At the holidays, Ron’s faithful followers spread the love by buying up hundreds of his fabled holiday cookies and pies to share with family, coworkers and friends. 

Freshly baked cutout cookies with thick frosting shoulder their way into the store’s pastry bins at all the major holidays, even the Fourth of July. He creates cookie stacks in cellophane wrap, and they disappear as quickly as they’re bagged and gift-tied.

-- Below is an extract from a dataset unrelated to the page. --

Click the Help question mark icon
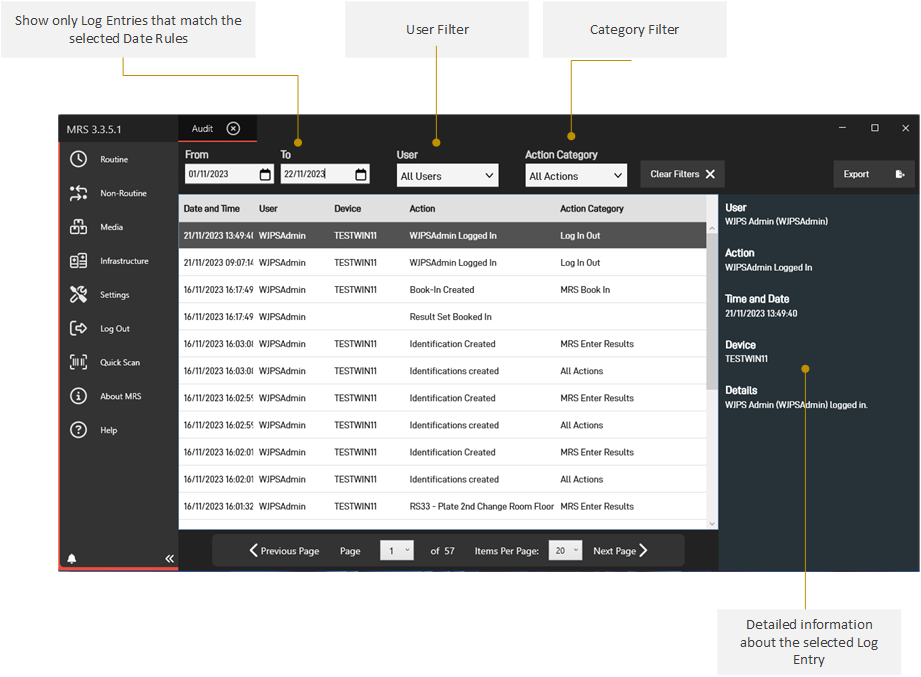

Even when it’s pie-making season, Ron never resorts to electric appliances or mixers to mix his dough. “The key to great dough is to never over mix,” he says. “I might start with a mixer to create a crumble, but then I work the dough by hand. You have to feel the dough in your hands to get a sense of it. You have to know how “too wet” or “too dry” feels like, and then know how to scale your ingredients in each batch to create that perfect consistency. There’s just no way you can do that with a big commercial mixer,” he says, adding a tiny shrug.

The Always-Changing Movie

Where many Laguna Beach bakeries have been vanquished by larger commercial organizations, and where bakeries everywhere have come to rely on third-party sourcing to fill their daily pastry bins, Ron Reno will continue to wake at 4:00 a.m. and roll his doughs by hand until he’s simply not able to perform the work any longer. 

“I can’t imagine retiring,” he says. “Last year, when I had ACL surgery, I spent four long weeks sitting on my couch, watching each day go by. I’d watch the light change by degrees as it made its way across my backyard until it was dark. I’d go to bed, and I’d get up again to go sit on the couch. It was my own personal Groundhog Day movie.”

“This place …” he gestures to his pastry bins, the window counter with its sentry stools, “This place here in Laguna Beach is the movie I want to see every day of my life.” 

“Laguna Beach offers this unique niche of people who are doing things in a different way,” he continues. “So many people here approach life from a different angle and they’re doing it successfully. They’re interesting …they’re engaged in life … they have great stories to share,” he says. “That’s the movie I get to be a part of every day. I wouldn’t be anywhere else, and I wouldn’t have it any other way.”